Wasyl and SmokeWasyl Malyj, Ph.D. initiated and led the development of genetic testing of horses and other animals at the UC Davis School of Veterinary Medicine. His work resulted in genetic testing for parentage verification in labs world wide. That changed the entire industry and established a new level of research to elucidate genetically based equine diseases and traits. His primary goal was always to utilize knowledge of the equine genome to help improve the health of future generations of horses, and to promote understanding by riders of their mounts. Initially Wasyl’s work introducing genetic testing into the equine world was met with great skepticism and resistance from labs, including his own. All labs at the time utilized Serology (blood) based testing for parentage verification. Articles arguing that Wasyl was pushing an unnecessary and inferior approach were written, and law suits were threatened. Fortunately he was far ahead of others in the field both in terms of his knowledge of genetic research techniques and his understanding of advanced equipment. He was able to convince Dr. Fred Murphy, then Dean of the Veterinary School at UC Davis, that genetic testing was the way to go. As a result, Wasyl acquired the first genotyping machine on campus, a very expensive item. The testing was worked out, and thanks to the supportive stance of the Director of the Veterinary Genetics Lab, and the AQHA and its Board of Directors, genetic testing for parentage verification was implemented successfully with 99.9 percent reliability of results. The need for blood tests was replaced by simple pulling of mane or tail hair, and storage of generations of equine samples was greatly simplified. Soon all major labs were using the same technologies.

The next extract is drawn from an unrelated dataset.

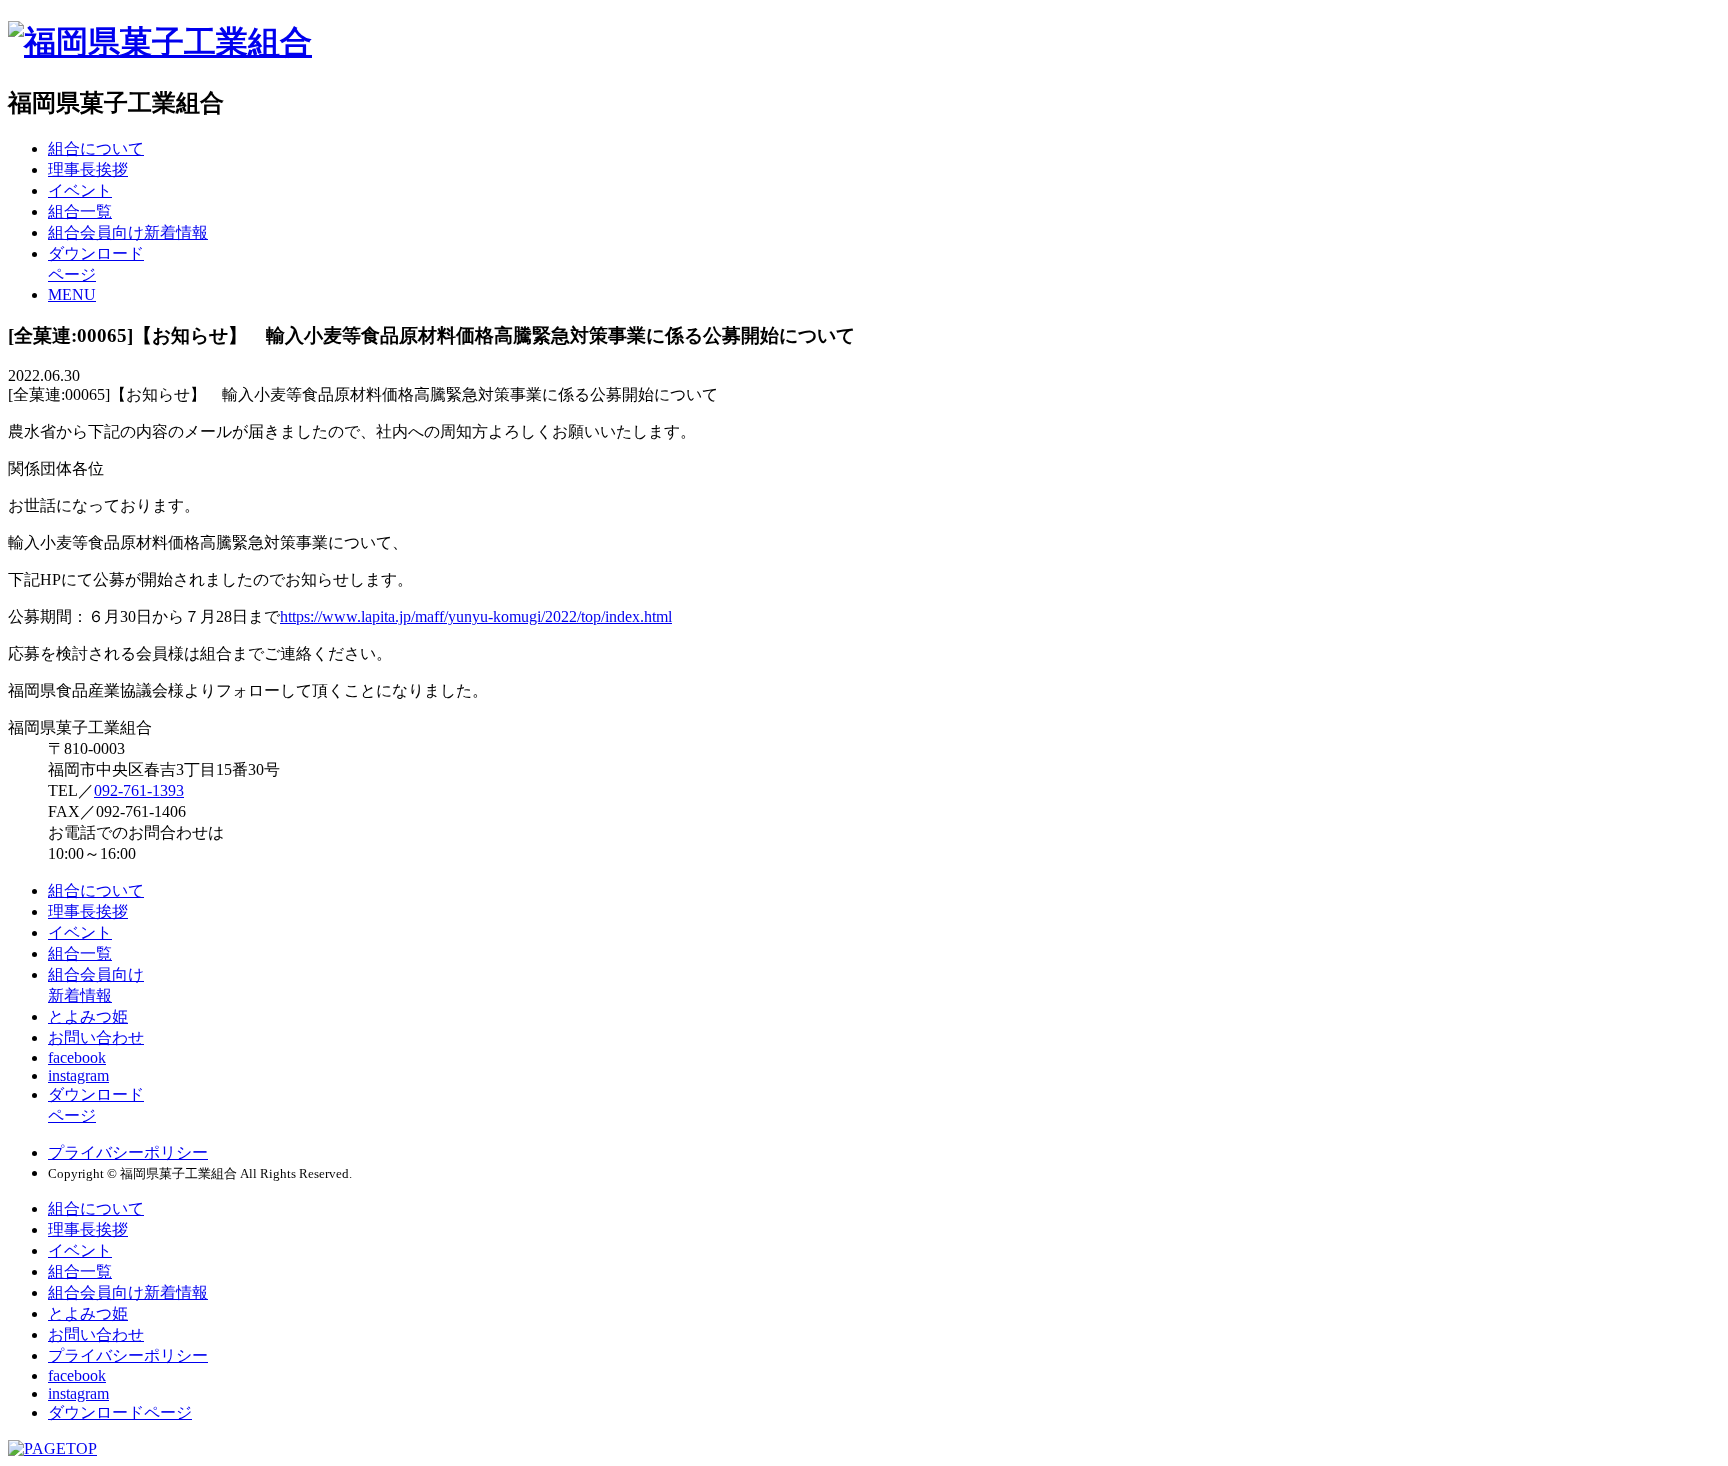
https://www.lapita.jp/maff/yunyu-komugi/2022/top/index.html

Thus began elucidation of the equine genome which was fully sequenced in 2007. The opportunity for new avenues of research into equine disease using DNA testing was achieved. Later Wasyl’s interests led him to a faculty role in Health Informatics at the UC Davis School of Medicine. He remained very proud of his impact in generating the new field of Equine Genomics and continued an active interest. When he became familiar with Cowboy Dressage he realized he might help identify the learning moment between a horse and rider. From discussions with his wife, he thought that collecting real time data from non invasive physiological measures, especially Heart Rate Variability (HRV), would contribute to a clearer understanding by riders of “feel” in good horsemanship. Done well such feedback in conjunction with good instruction could significantly benefit horses and riders by facilitating better partnerships. At the time of his death in 2014, Wasyl was working on a device to collect such data reliably from humans and animals and analyze it in real time to provide immediate feedback. Recognizing the significance of such things as shifts in cardiac rhythms associated with the “ah ha” moment in learning is application for his work. It is potentially as applicable to horse and rider interactions as to teacher-student interactions, to name just a couple of possibilities for such measures. Wasyl was a lover of horses, dogs, cats and animals in general throughout his adult life. He was exposed to enough of the pros and cons of training animals that the possibility of improving the understanding and communication involved interested him tremendously.

Wasyl’s primary research interest in human and animal medicine was focused on two areas: predicting the onset of a health problem before symptoms are obvious.: e.g. heart attacks, strokes, pneumonia, etc, and doing pattern recognition searches on huge databases of medical information to find matches that would inform both diagnostics and treatment. Approaches he and colleagues presented and promoted at national conferences are generating results seen frequently in the medical news of today. Wasyl knew that success with the work he and others were pursuing was rapidly approaching fruition. Someday soon some of his vision will be realized by others possessing the right combination of talent, interest and initiative.